[What you are asked to do]: Print out each entry without alteration, and keep the pictures out.

(Collected data)
*** Begin section ***

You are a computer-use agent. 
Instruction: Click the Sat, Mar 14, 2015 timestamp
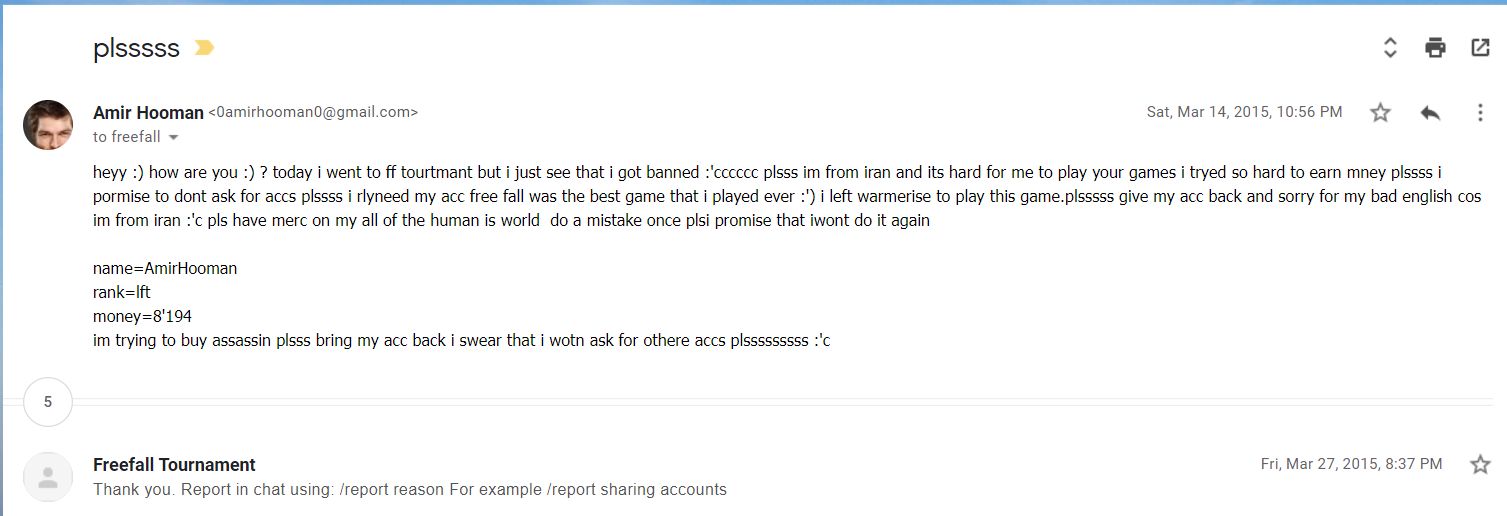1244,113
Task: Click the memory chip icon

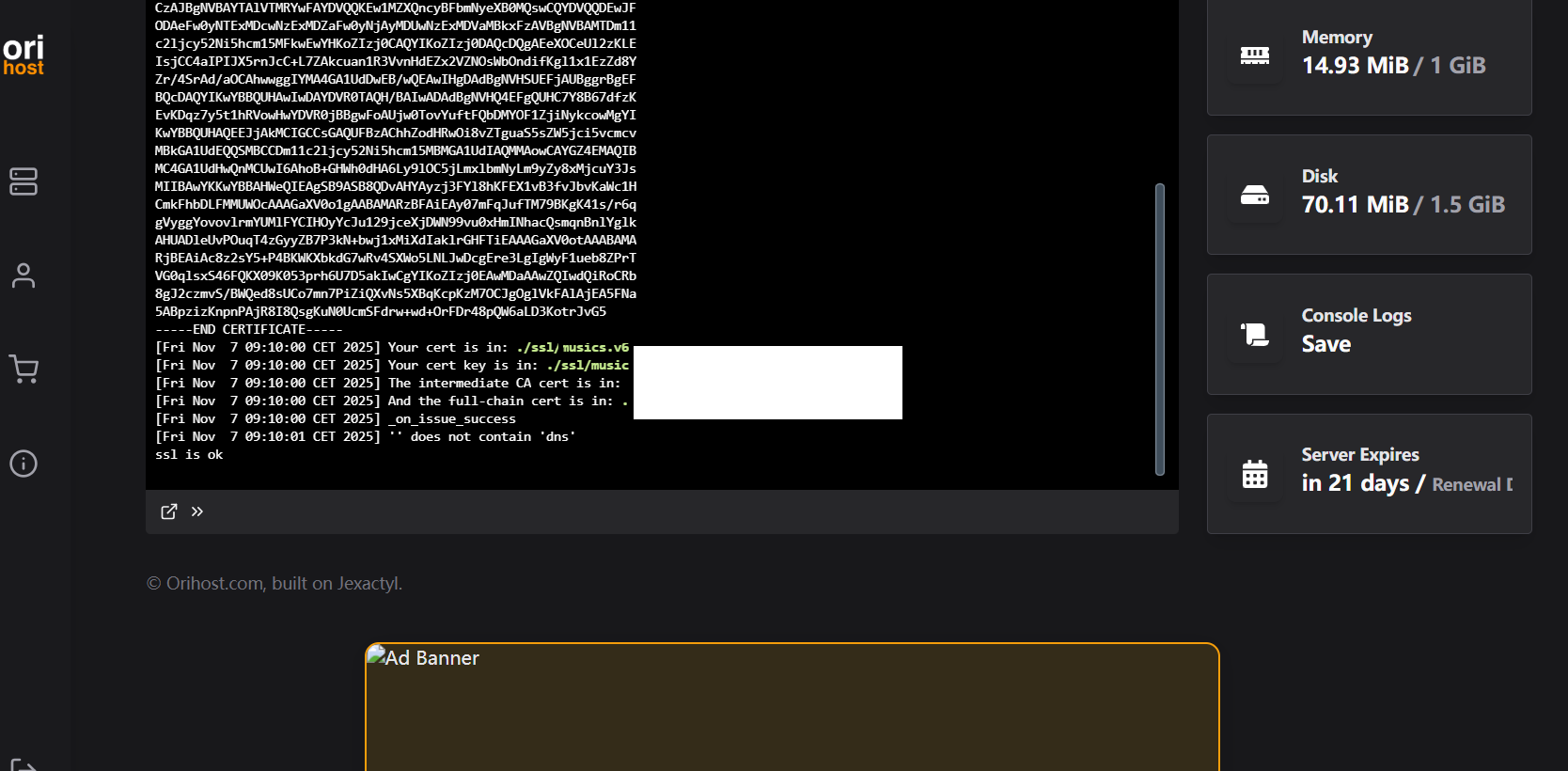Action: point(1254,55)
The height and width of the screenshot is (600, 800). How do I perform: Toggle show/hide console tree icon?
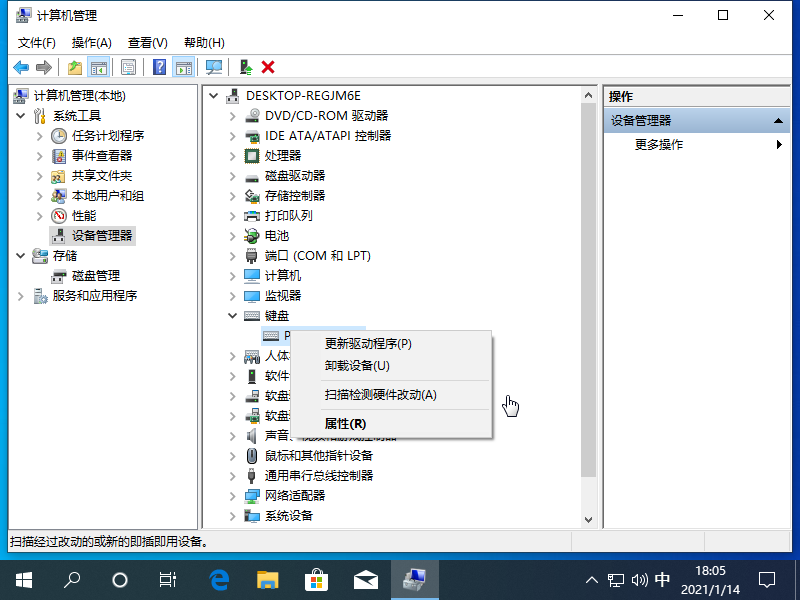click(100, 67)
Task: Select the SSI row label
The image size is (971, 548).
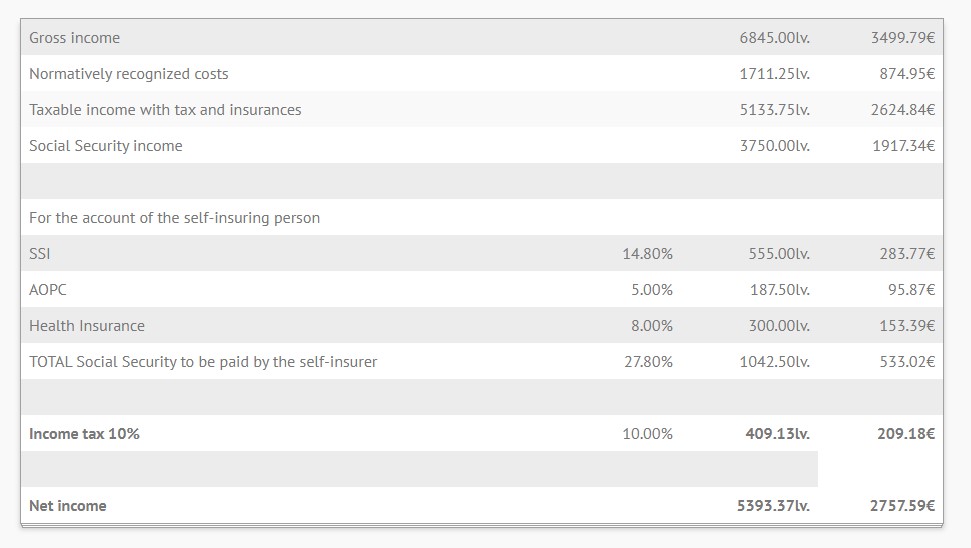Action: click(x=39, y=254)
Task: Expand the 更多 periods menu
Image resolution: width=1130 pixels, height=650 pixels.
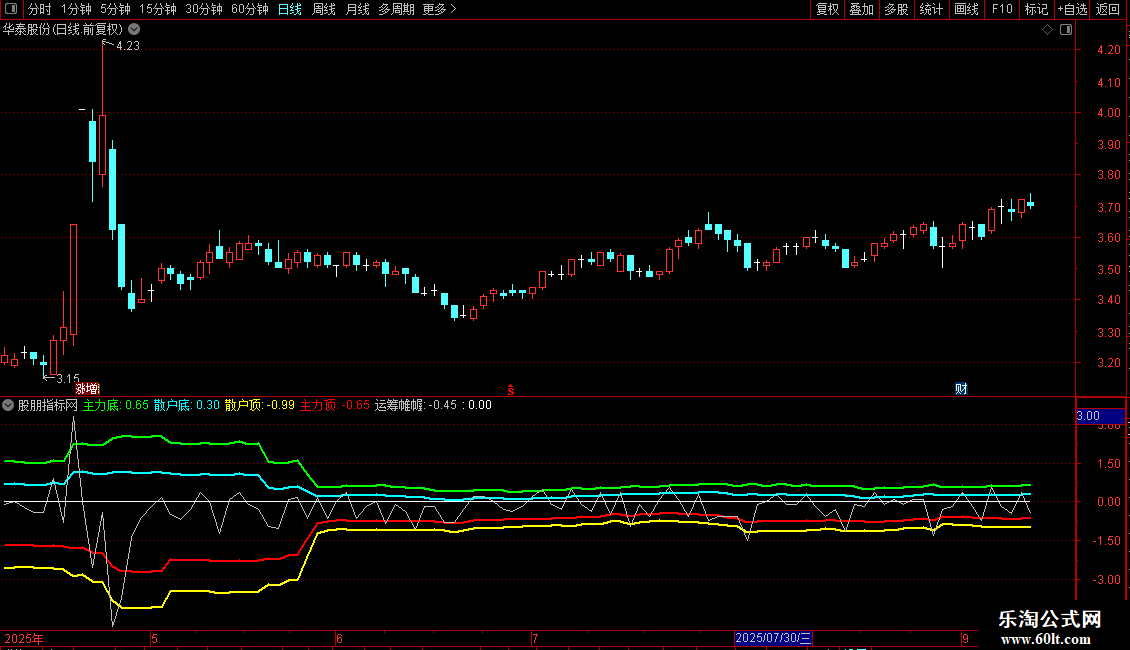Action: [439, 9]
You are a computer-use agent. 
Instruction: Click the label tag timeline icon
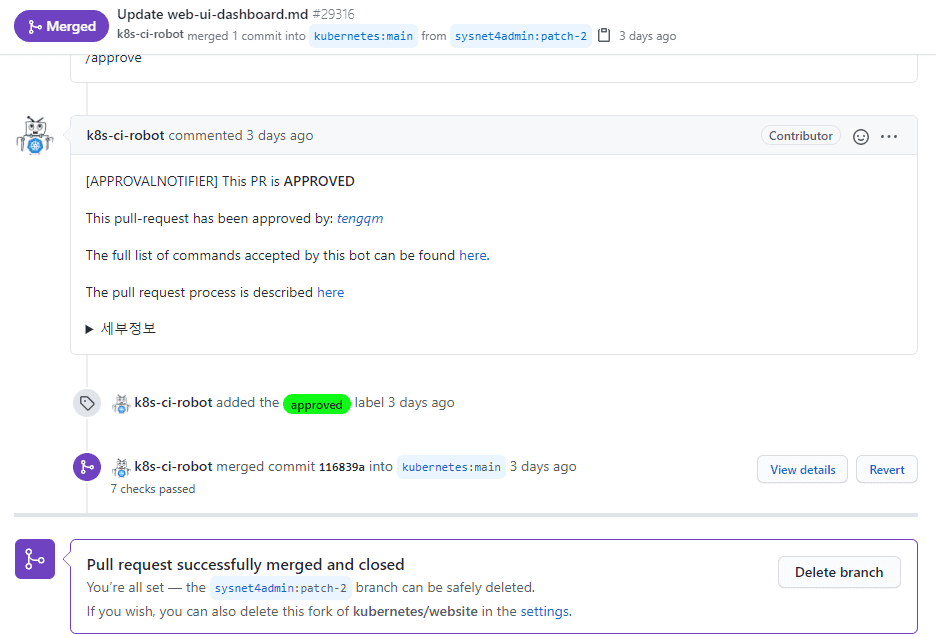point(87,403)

*** End section ***

[Exercise output]:
You are a computer-use agent. 
Instruction: Click the Sat, Mar 14, 2015 timestamp
1244,113
Task: Click the memory chip icon

Action: point(1254,55)
The height and width of the screenshot is (600, 800). How do I perform: Toggle show/hide console tree icon?
click(100, 67)
Task: Select the SSI row label
The image size is (971, 548).
Action: click(x=39, y=254)
Task: Expand the 更多 periods menu
Image resolution: width=1130 pixels, height=650 pixels.
Action: [439, 9]
You are a computer-use agent. 
Instruction: Click the label tag timeline icon
point(87,403)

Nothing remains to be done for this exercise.